:: READING TEXT ::
________________

Purchase Agreement" means the Purchase Agreement by and among the
Company, the Guarantors and the Purchasers, dated as of the date hereof,
providing for the several purchases of the Securities (including the
Guaranties).
"Purchasers" means the Purchasers named on the execution pages attached
to the Purchase Agreement.
"Qualified Capital Stock" means any Capital Stock of the Company that
is not Disqualified Capital Stock.
"Record Date" means a Record Date specified in the Securities whether
or not such Record Date is a Business Day.
"Redemption Date," when used with respect to any Security to be
redeemed, means the date fixed for such redemption pursuant to Article III of
this Indenture and Paragraph 5 in the form of Security.
"Redemption Price," when used with respect to any Security to be
redeemed, means the principal amount of the Security, without premium, together
with accrued and unpaid interest with respect to such Security to the applicable
Redemption Date.
"Reference Period" with regard to any person means the four full fiscal
quarters ended immediately preceding any date upon which any determination is to
be made pursuant to the terms of the Notes or the Indenture.
"Refinancing Indebtedness" means Indebtedness or Disqualified Capital
Stock (a) issued in exchange for, or the proceeds from the issuance and sale of
which are used substantially concurrently to repay, redeem, defease, refund,
refinance, discharge or otherwise retire for value, in whole or in part, or (b)

________________

:: RECORD EXTRACTS ::

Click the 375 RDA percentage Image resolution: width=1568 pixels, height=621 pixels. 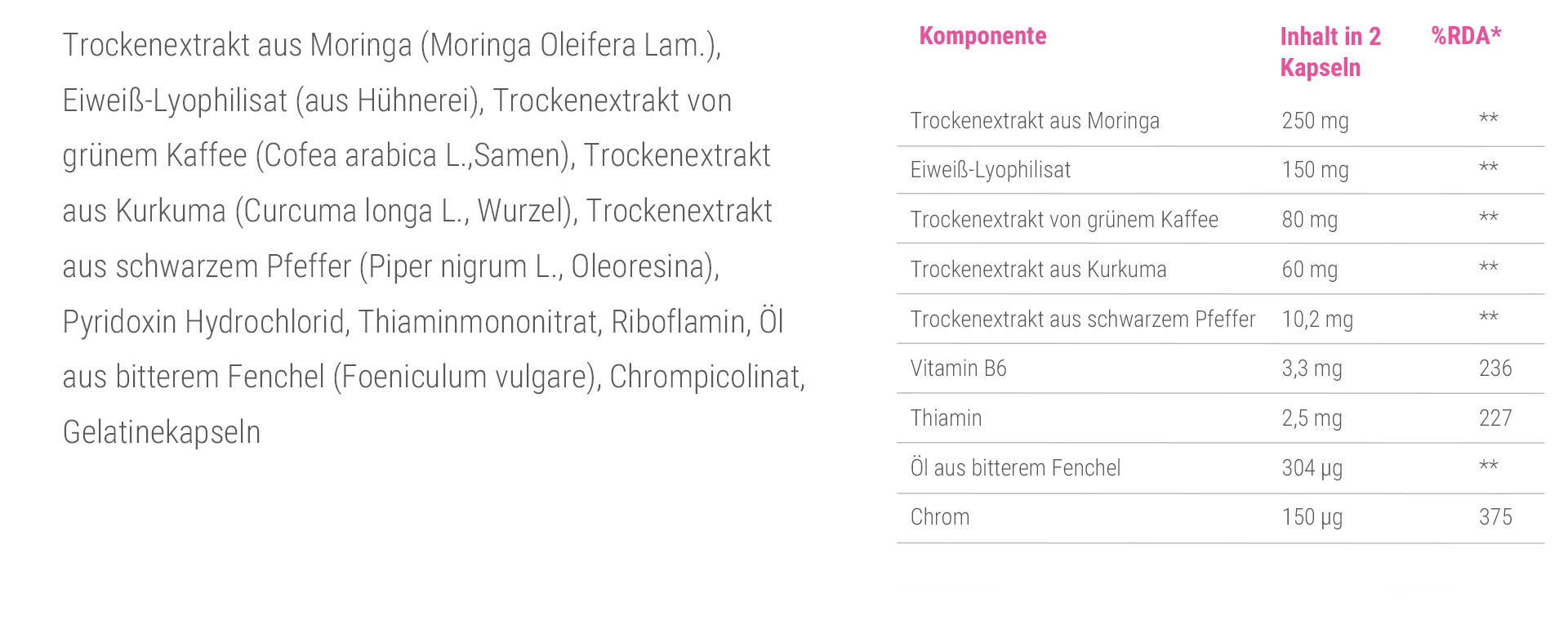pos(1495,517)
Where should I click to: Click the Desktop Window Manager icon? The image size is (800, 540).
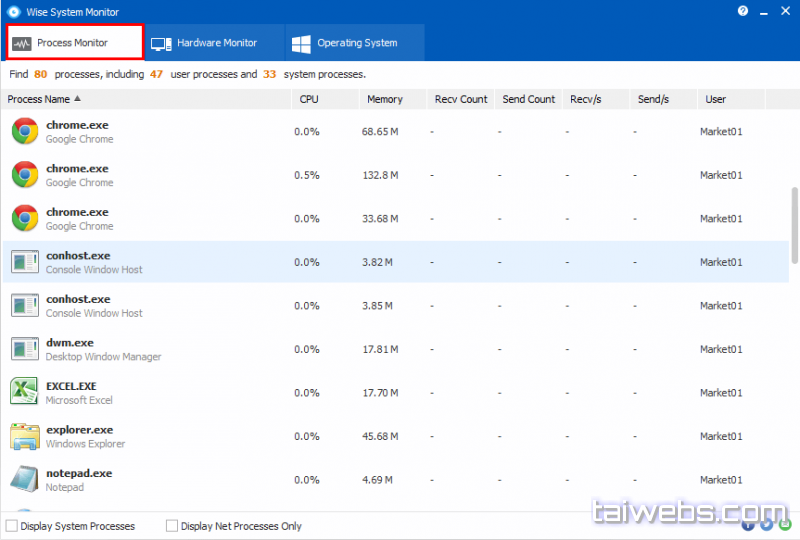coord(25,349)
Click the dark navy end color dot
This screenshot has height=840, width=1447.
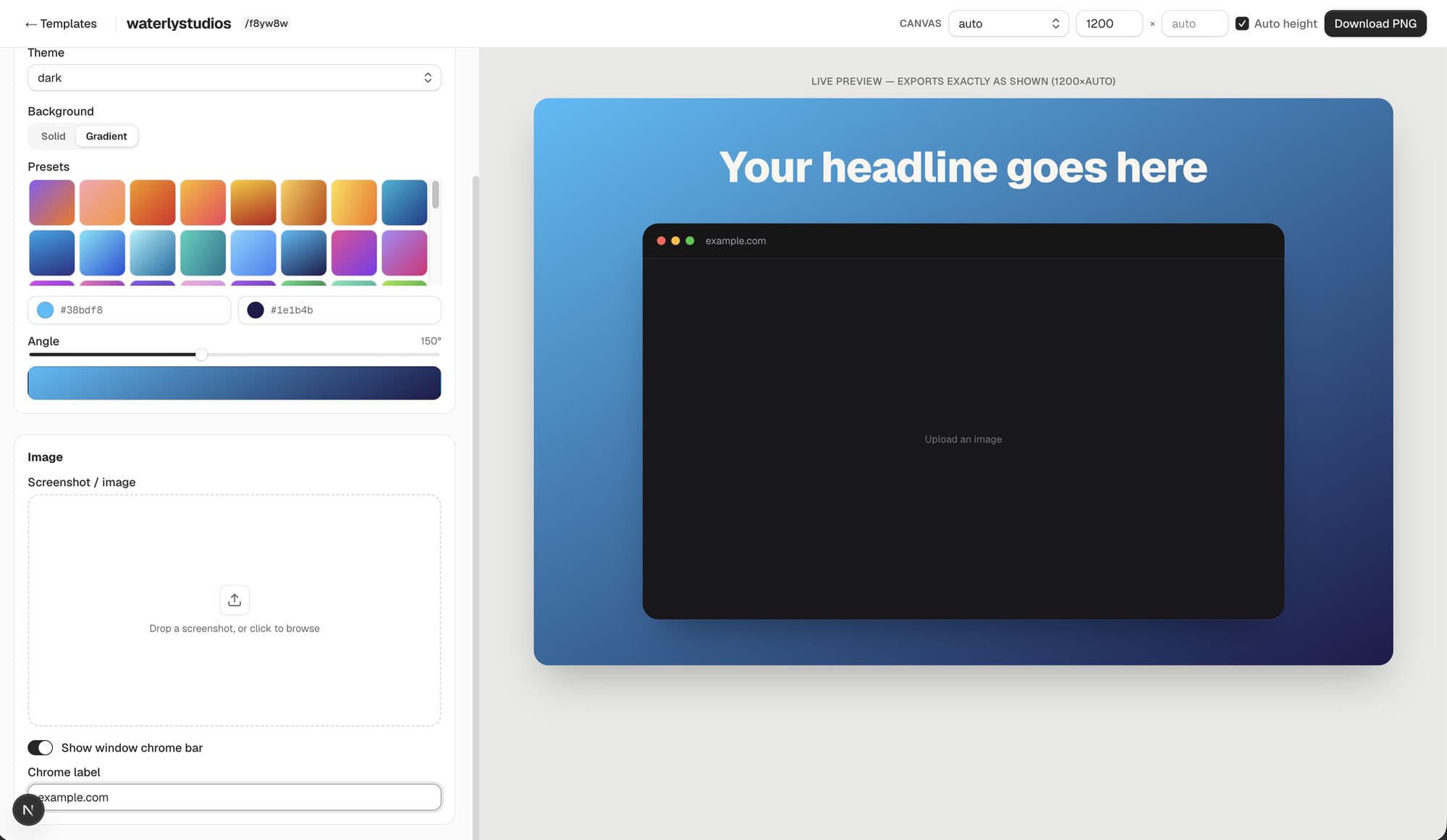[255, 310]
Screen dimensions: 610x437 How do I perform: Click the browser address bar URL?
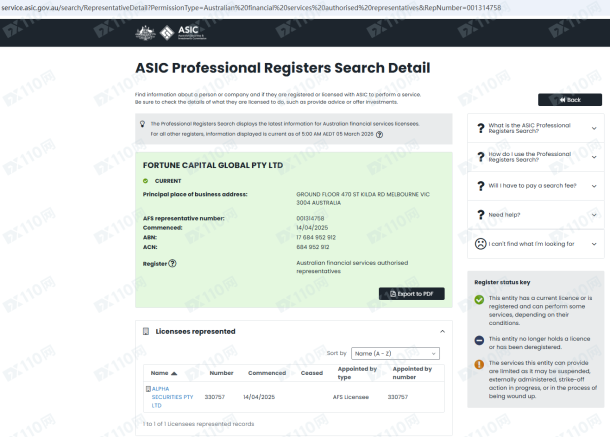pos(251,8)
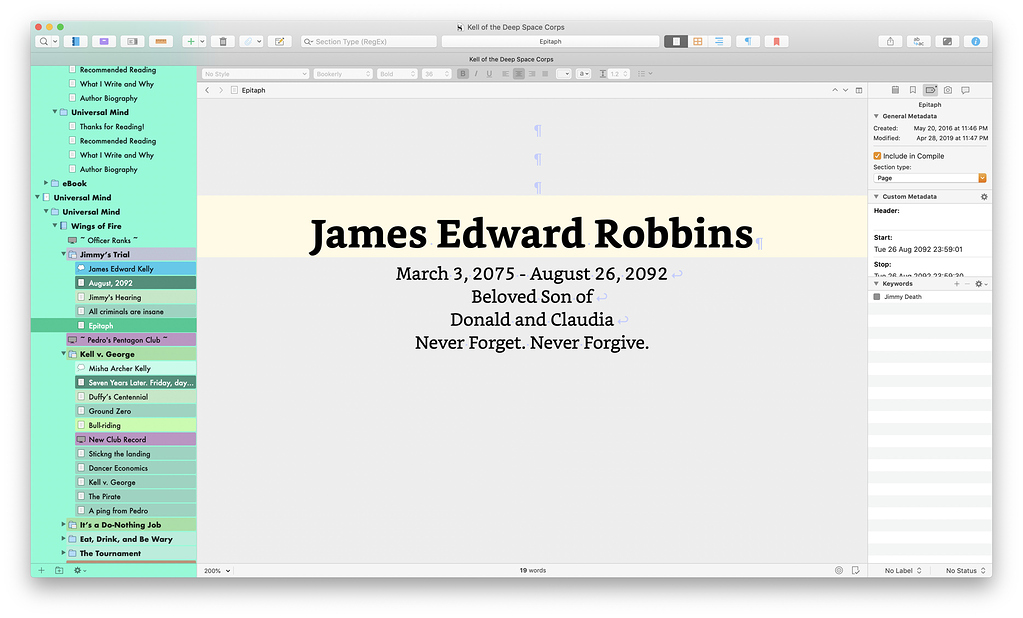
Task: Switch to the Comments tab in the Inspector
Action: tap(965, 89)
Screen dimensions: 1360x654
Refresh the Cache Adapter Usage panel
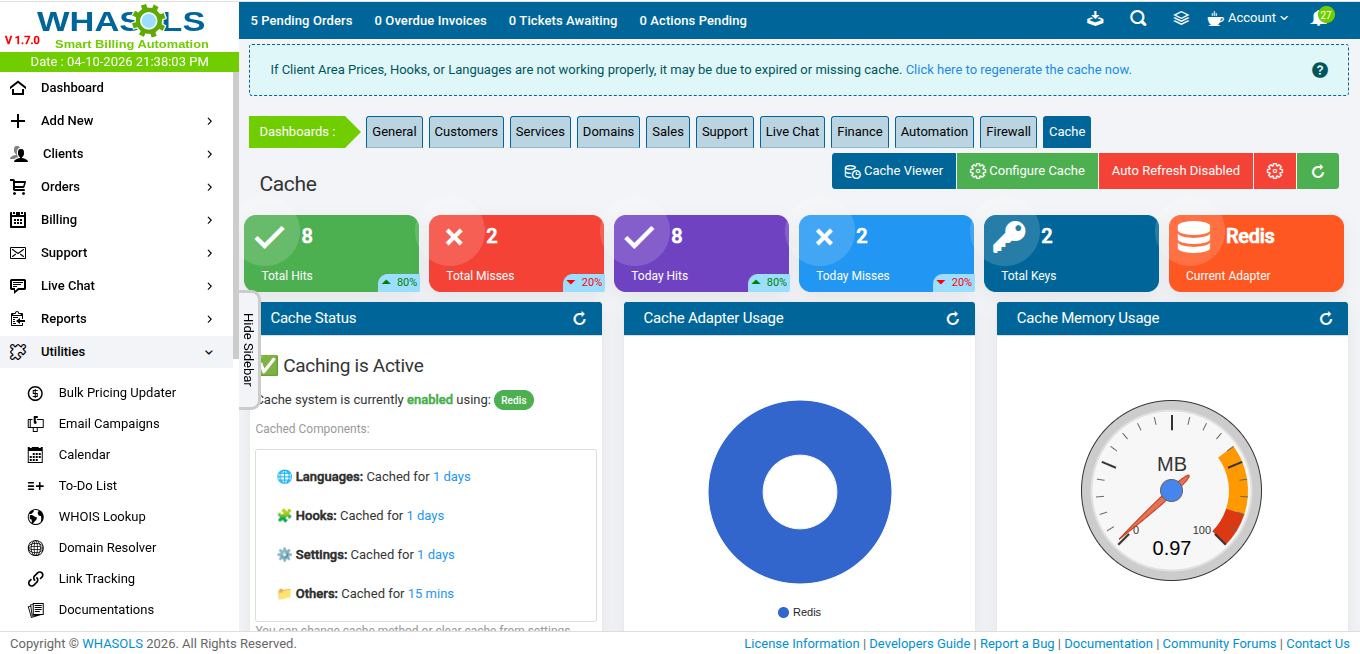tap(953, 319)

________________

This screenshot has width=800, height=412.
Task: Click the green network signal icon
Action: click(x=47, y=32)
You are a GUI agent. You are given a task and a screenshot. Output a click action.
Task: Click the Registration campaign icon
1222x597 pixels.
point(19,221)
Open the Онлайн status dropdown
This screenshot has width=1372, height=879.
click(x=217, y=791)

________________

:: TASK 1 ::
According to the indenture excerpt, what is "Qualified Capital Stock"?
:: TASK 2 ::
Resume the indenture excerpt at the point where it stops, continuing in the same style.
The data shown here were drawn from a separate source and are unrelated to the indenture excerpt.

:: TASK ANSWER 1 ::
Any Capital Stock of the Company that is not Disqualified Capital Stock.

:: TASK ANSWER 2 ::
constituting an amendment, modification or supplement to, or a deferral or
renewal of ((a) and (b) above are, collectively, a "Refinancing"), any
Indebtedness or Disqualified Capital Stock in a principal amount or, in the case
of Disqualified Capital Stock, liquidation preference, not to exceed (after
deduction of reasonable and customary fees and expenses incurred in connection
with the Refinancing) the lesser of (i) the principal amount or, in the case of
Disqualified Capital Stock, liquidation preference, of the Indebtedness or
Disqualified Capital Stock so Refinanced and (ii) if such Indebtedness being
Refinanced was issued with an original issue discount, the accreted value
thereof (as determined in accordance with GAAP) at the time of such Refinancing;
provided, that (A) Refinancing Indebtedness of any Subsidiary of the Company
shall only be used to Refinance outstanding Indebtedness or Disqualified Capital
Stock of such Subsidiary, (B) Refinancing Indebtedness shall (x) not have an
Average Life less than the Indebtedness or Disqualified Capital Stock to be so
refinanced at the time of such Refinancing and (y) in all respects, be no less
subordinated, if applicable, to the rights of Holders pursuant to the Notes than
was the Indebtedness or Disqualified Capital Stock to be refinanced and (C) such
Refinancing Indebtedness shall have no installment of principal (or redemption)
scheduled to come due earlier than the scheduled maturity of any installment of
principal (or redemption) of the Indebtedness (or Disqualified Capital Stock) to
be so refinanced which was scheduled to come due prior to the Stated Maturity.
"Registrar" shall have the meaning specified in Section 2.4.
"Required Regulatory Redemption" shall have the meaning specified in
Section 3.2.
"Restricted Investment" means any Investment provided, that the
extension of credit to customers of a Casino, consistent with industry practice
and in the ordinary course of business, shall not be a Restricted Investment.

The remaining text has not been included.